The data:
== Segment start ==

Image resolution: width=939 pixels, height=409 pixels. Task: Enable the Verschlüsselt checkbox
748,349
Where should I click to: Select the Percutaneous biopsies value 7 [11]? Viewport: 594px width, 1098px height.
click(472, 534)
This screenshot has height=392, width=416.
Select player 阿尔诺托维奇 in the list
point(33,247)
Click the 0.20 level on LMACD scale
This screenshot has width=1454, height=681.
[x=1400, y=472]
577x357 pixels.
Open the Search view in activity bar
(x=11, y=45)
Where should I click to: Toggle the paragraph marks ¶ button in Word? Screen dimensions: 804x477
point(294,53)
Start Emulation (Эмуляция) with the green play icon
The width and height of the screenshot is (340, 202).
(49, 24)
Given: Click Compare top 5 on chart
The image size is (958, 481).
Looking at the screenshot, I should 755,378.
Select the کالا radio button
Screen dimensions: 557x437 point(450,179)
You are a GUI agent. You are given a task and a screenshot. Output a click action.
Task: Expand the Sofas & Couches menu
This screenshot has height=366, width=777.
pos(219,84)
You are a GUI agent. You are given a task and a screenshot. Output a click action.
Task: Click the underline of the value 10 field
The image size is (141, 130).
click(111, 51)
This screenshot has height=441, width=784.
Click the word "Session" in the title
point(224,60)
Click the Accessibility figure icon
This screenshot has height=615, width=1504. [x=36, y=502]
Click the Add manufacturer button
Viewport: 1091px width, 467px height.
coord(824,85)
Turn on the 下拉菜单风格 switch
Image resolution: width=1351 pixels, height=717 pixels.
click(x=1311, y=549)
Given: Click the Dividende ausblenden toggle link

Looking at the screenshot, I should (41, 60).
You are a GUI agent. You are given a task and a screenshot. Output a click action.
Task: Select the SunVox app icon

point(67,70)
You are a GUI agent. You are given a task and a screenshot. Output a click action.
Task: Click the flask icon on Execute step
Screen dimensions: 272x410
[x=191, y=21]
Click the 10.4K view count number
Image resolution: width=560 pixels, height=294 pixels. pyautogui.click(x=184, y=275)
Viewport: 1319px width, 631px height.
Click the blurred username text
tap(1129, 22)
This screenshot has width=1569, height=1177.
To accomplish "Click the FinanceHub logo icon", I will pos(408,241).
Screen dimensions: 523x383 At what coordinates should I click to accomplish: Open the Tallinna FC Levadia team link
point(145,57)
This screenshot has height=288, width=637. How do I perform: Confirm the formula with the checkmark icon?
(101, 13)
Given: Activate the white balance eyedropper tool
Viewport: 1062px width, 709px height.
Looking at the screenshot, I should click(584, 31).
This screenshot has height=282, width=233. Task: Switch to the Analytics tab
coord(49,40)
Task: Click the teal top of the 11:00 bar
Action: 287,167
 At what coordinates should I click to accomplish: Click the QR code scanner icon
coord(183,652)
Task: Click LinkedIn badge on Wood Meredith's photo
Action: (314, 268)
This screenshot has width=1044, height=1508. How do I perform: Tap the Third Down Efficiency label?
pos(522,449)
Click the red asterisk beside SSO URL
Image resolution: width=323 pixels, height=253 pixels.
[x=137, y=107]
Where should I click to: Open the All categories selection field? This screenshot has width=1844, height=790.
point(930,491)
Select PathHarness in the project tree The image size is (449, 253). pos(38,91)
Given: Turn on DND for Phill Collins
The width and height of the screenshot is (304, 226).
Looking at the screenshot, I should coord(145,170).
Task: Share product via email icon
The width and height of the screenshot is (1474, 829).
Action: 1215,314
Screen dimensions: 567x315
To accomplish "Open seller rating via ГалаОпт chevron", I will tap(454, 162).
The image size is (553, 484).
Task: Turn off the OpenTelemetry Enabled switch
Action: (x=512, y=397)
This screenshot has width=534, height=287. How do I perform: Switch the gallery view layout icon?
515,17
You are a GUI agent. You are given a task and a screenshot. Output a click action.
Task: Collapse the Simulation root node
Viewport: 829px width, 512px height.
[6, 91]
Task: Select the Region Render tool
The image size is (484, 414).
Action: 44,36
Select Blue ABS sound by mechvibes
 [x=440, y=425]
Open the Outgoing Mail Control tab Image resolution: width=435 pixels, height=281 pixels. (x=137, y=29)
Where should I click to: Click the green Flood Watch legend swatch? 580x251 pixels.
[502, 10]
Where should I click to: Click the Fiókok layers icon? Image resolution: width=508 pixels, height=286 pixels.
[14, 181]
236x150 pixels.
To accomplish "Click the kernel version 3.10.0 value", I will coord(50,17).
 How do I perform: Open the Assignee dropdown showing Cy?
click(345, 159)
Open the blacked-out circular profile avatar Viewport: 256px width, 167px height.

== Segment end ==

Instructions to follow:
Every entry shown above should be written out again without a single difference.

Task output:
Image resolution: width=939 pixels, height=409 pixels. Task: Enable the Verschlüsselt checkbox
748,349
Where should I click to: Select the Percutaneous biopsies value 7 [11]? Viewport: 594px width, 1098px height.
click(472, 534)
This screenshot has height=392, width=416.
Select player 阿尔诺托维奇 in the list
point(33,247)
Click the 0.20 level on LMACD scale
This screenshot has width=1454, height=681.
[x=1400, y=472]
577x357 pixels.
Open the Search view in activity bar
(x=11, y=45)
Where should I click to: Toggle the paragraph marks ¶ button in Word? Screen dimensions: 804x477
point(294,53)
Start Emulation (Эмуляция) with the green play icon
The width and height of the screenshot is (340, 202).
(49, 24)
Given: Click Compare top 5 on chart
The image size is (958, 481).
Looking at the screenshot, I should 755,378.
Select the کالا radio button
Screen dimensions: 557x437 point(450,179)
You are a GUI agent. You are given a task and a screenshot. Output a click action.
Task: Expand the Sofas & Couches menu
This screenshot has height=366, width=777.
pos(219,84)
You are a GUI agent. You are given a task and a screenshot. Output a click action.
Task: Click the underline of the value 10 field
The image size is (141, 130).
click(111, 51)
This screenshot has height=441, width=784.
Click the word "Session" in the title
point(224,60)
Click the Accessibility figure icon
This screenshot has height=615, width=1504. [x=36, y=502]
Click the Add manufacturer button
Viewport: 1091px width, 467px height.
coord(824,85)
Turn on the 下拉菜单风格 switch
Image resolution: width=1351 pixels, height=717 pixels.
click(x=1311, y=549)
Given: Click the Dividende ausblenden toggle link

Looking at the screenshot, I should (41, 60).
You are a GUI agent. You are given a task and a screenshot. Output a click action.
Task: Select the SunVox app icon

point(67,70)
You are a GUI agent. You are given a task and a screenshot. Output a click action.
Task: Click the flask icon on Execute step
Screen dimensions: 272x410
[x=191, y=21]
Click the 10.4K view count number
Image resolution: width=560 pixels, height=294 pixels. pyautogui.click(x=184, y=275)
Viewport: 1319px width, 631px height.
Click the blurred username text
tap(1129, 22)
This screenshot has width=1569, height=1177.
To accomplish "Click the FinanceHub logo icon", I will pos(408,241).
Screen dimensions: 523x383 At what coordinates should I click to accomplish: Open the Tallinna FC Levadia team link
point(145,57)
This screenshot has height=288, width=637. How do I perform: Confirm the formula with the checkmark icon?
(101, 13)
Given: Activate the white balance eyedropper tool
Viewport: 1062px width, 709px height.
Looking at the screenshot, I should click(584, 31).
This screenshot has height=282, width=233. Task: Switch to the Analytics tab
coord(49,40)
Task: Click the teal top of the 11:00 bar
Action: 287,167
 At what coordinates should I click to accomplish: Click the QR code scanner icon
coord(183,652)
Task: Click LinkedIn badge on Wood Meredith's photo
Action: (314, 268)
This screenshot has width=1044, height=1508. How do I perform: Tap the Third Down Efficiency label?
pos(522,449)
Click the red asterisk beside SSO URL
Image resolution: width=323 pixels, height=253 pixels.
[x=137, y=107]
Where should I click to: Open the All categories selection field? This screenshot has width=1844, height=790.
point(930,491)
Select PathHarness in the project tree The image size is (449, 253). pos(38,91)
Given: Turn on DND for Phill Collins
The width and height of the screenshot is (304, 226).
Looking at the screenshot, I should coord(145,170).
Task: Share product via email icon
The width and height of the screenshot is (1474, 829).
Action: 1215,314
Screen dimensions: 567x315
To accomplish "Open seller rating via ГалаОпт chevron", I will tap(454, 162).
The image size is (553, 484).
Task: Turn off the OpenTelemetry Enabled switch
Action: (x=512, y=397)
This screenshot has width=534, height=287. How do I perform: Switch the gallery view layout icon?
515,17
You are a GUI agent. You are given a task and a screenshot. Output a click action.
Task: Collapse the Simulation root node
Viewport: 829px width, 512px height.
[6, 91]
Task: Select the Region Render tool
The image size is (484, 414).
Action: 44,36
Select Blue ABS sound by mechvibes
 [x=440, y=425]
Open the Outgoing Mail Control tab Image resolution: width=435 pixels, height=281 pixels. (x=137, y=29)
Where should I click to: Click the green Flood Watch legend swatch? 580x251 pixels.
[502, 10]
Where should I click to: Click the Fiókok layers icon? Image resolution: width=508 pixels, height=286 pixels.
[14, 181]
236x150 pixels.
To accomplish "Click the kernel version 3.10.0 value", I will coord(50,17).
 How do I perform: Open the Assignee dropdown showing Cy?
click(345, 159)
Open the blacked-out circular profile avatar Viewport: 256px width, 167px height.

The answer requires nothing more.